Liver cancer

What is liver cancer?
Liver cancer, also known as hepatocellular carcinoma, is cancer that starts in the liver. The liver is the largest organ in the body and it is primarily responsible for making enzymes that digest food and removing harmful substances from the blood.

What causes liver cancer?
No one knows exactly why some people get liver cancer and others don’t, but there are some factors that may increase the risk of developing it:
• Being infected with hepatitis B virus (HBV) or hepatitis C virus (HCV)
• Abusing alcohol or being a heavy drinker of alcohol over a long period of time
• Having hemachromatosis (a condition in which there is too much iron stored in the body)
• Having cirrhosis, which is a serious liver disease that can arise from being infected with hepatitis B or C or from heavy alcohol use. There are other causes of cirrhosis too, such as exposure to certain parasites or hemachromatosis.
• Obesity
• Diabetes
• Diseases of the colon (such as ulcerative colitis)

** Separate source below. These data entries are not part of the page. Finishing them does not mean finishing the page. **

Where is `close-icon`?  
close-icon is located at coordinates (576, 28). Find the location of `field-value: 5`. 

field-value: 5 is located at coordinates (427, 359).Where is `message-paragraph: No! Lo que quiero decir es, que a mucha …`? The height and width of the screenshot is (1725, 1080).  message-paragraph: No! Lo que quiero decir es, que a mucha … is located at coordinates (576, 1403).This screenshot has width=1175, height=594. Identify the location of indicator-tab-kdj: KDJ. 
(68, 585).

Having one or more of these risk factors does not mean that a person will definitely get liver cancer.

What are the symptoms of liver cancer?
• Yellowing of the skin or eyes (jaundice)
• Pain in the torso on the right side
• Bloating or swelling in the upper abdomen
• Dark urine
• Stools that are pale or float in the toilet
• Loss of appetite
• Nausea
• Fatigue
• Weight loss for an unknown reason

However, most of these signs and symptoms do not usually appear in the early stages of the cancer, which is why we strongly recommend that people take regular early detection tests which can diagnose cancer in its early, most curable stages.

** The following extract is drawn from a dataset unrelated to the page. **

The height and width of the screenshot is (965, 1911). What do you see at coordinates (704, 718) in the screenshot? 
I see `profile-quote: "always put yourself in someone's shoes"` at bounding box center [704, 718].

How is liver cancer diagnosed?
Physicians at KHCC use a variety of techniques to accurately diagnose and stage liver cancer:
• Ultrasound Imaging
• CT scan
• MRI scan
• ERCP (Endoscopic retrograde cholangiopancreatography), which is a procedure used to examine and diagnose diseases of the liver, bile ducts, and pancreas.
• Image-guided biopsy (through ultrasound or CT)
• Alpha fetoprotein blood test
• Laparoscopic biopsy to obtain tissue samples in and around the liver for further study

How is liver cancer treated at KHCC?
The treating physician will present the case to the MDC panel who will determine the right treatment for the patient depending on how much the cancer has spread throughout the body.
Depending on the extent of the tumor, doctors may be able to remove the entire tumor surgically. This is usually the first form of treatment. The amount of surgery and after-care, including chemotherapy depends on how far the cancer has spread. For patients who can’t have surgery, other treatments may be able to help them live longer and feel better.

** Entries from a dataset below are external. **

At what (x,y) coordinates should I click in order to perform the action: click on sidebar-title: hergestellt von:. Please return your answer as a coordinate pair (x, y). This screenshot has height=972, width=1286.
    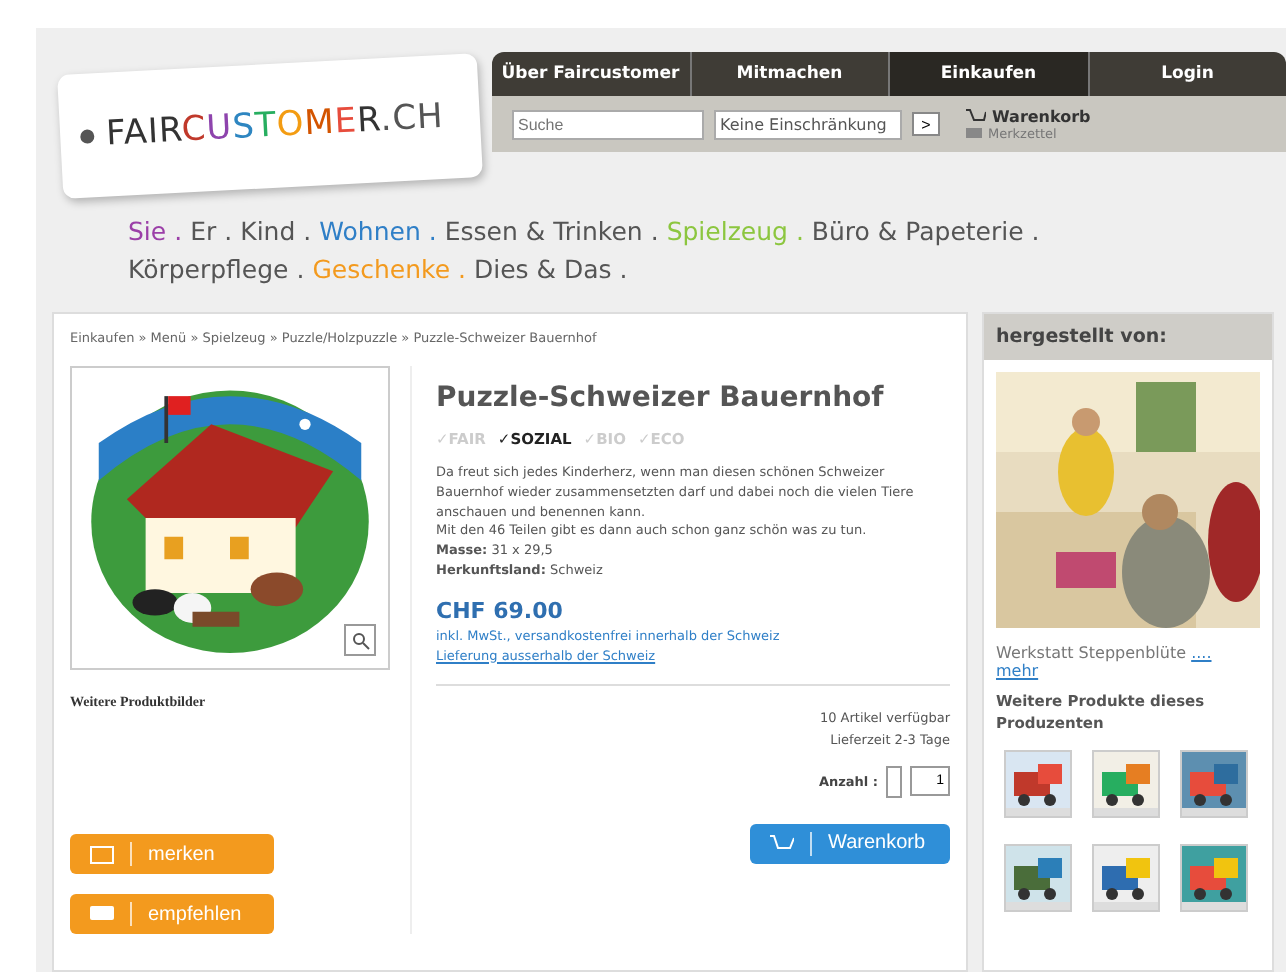
    Looking at the image, I should click on (1128, 337). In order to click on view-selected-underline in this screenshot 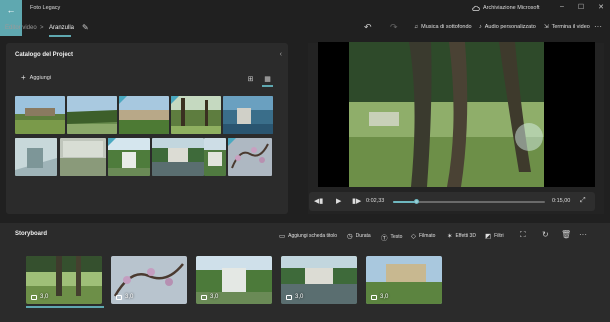, I will do `click(268, 86)`.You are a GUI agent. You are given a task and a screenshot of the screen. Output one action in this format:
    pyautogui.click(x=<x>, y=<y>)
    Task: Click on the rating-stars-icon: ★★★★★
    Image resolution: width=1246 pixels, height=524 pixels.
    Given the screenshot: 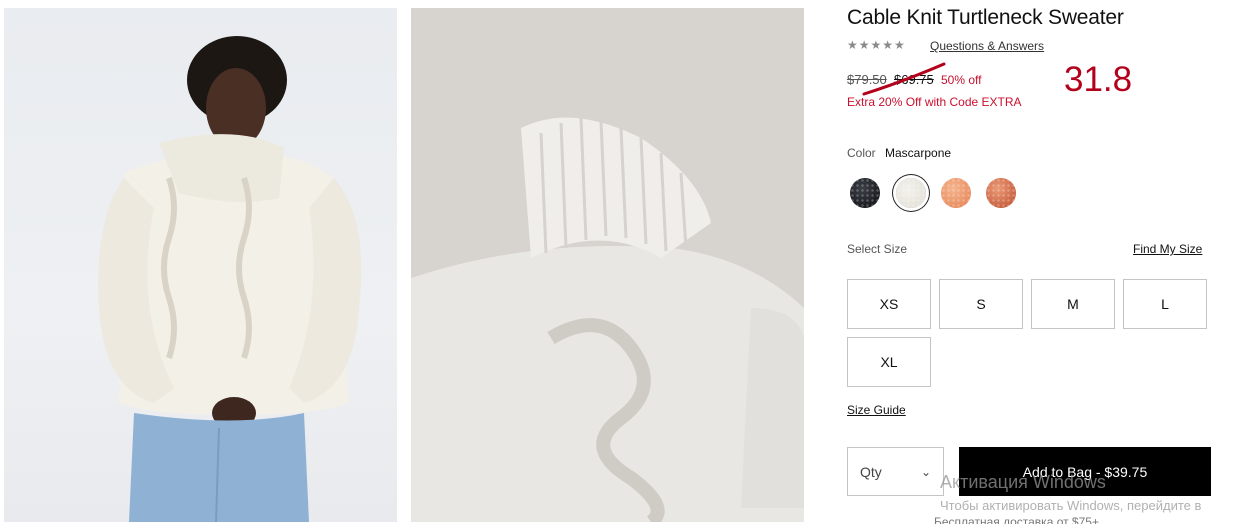 What is the action you would take?
    pyautogui.click(x=876, y=45)
    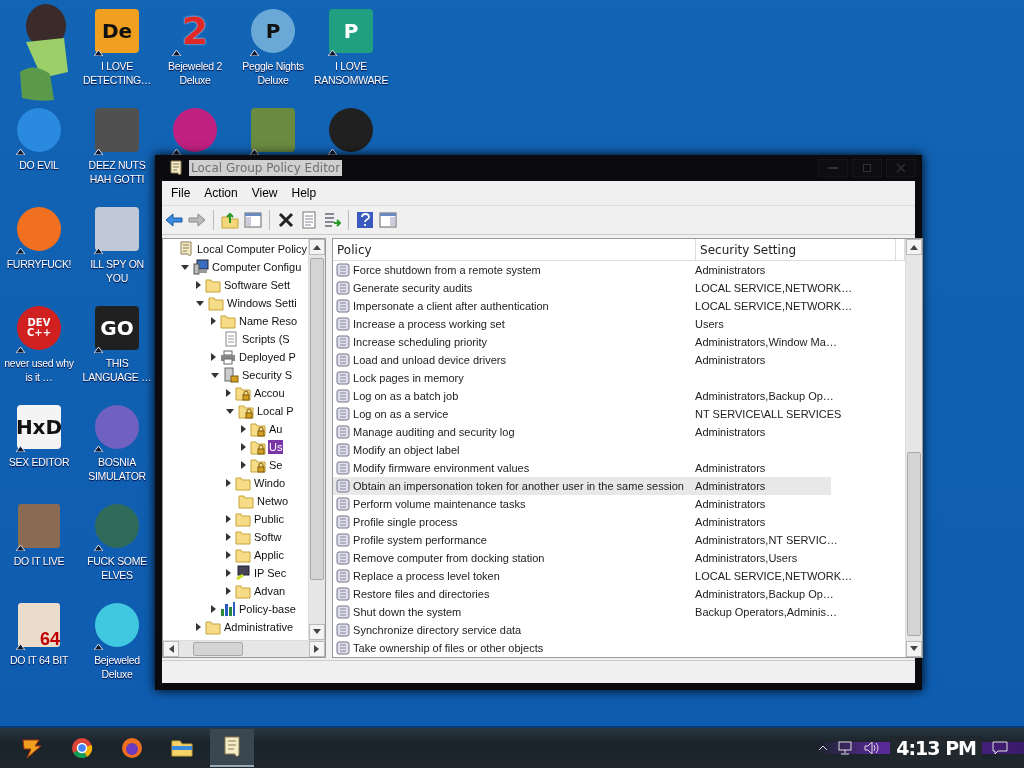 The width and height of the screenshot is (1024, 768). What do you see at coordinates (620, 648) in the screenshot?
I see `list-row: Take ownership of files or other objects` at bounding box center [620, 648]. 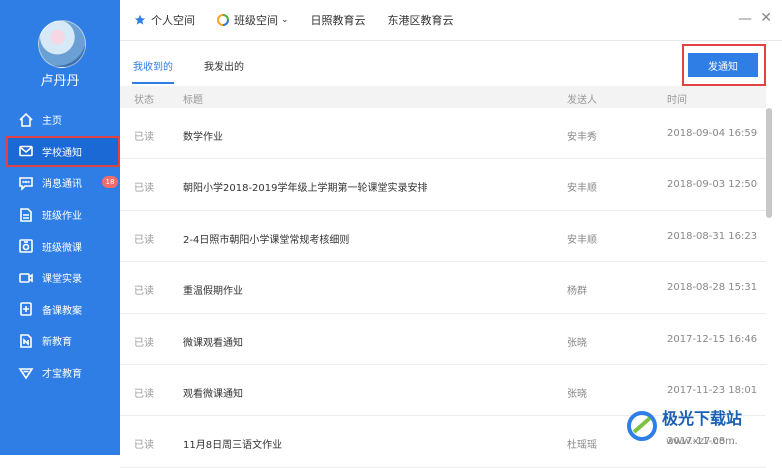 What do you see at coordinates (443, 288) in the screenshot?
I see `table-row: 已读 重温假期作业 杨群 2018-08-28 15:31` at bounding box center [443, 288].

Novel techniques to attack the tumor include local delivery of chemotherapy through feeding vessels (chemoembolization) and local tumor ablation using radiofrequency probes that focus heat on the tumor. These techniques are already available at the King Hussein Cancer Center. For patients who can’t have surgery, other treatments may be able to help them live longer and feel better.

At KHCC, liver cancer patients receive top quality care through a multidisciplinary team of specialists highly experienced in treating liver cancer and other gastrointestinal tumors.

Supportive Care
The gastrointestinal multidisciplinary clinic works in close cooperation with other departments at KHCC so that liver cancer patients receive the most comprehensive care possible. Supportive care services at KHCC include:
• For patients who have to have temporary or permanent colostomies, a stoma team is on hand to counsel them and show them how to use colostomy pouches.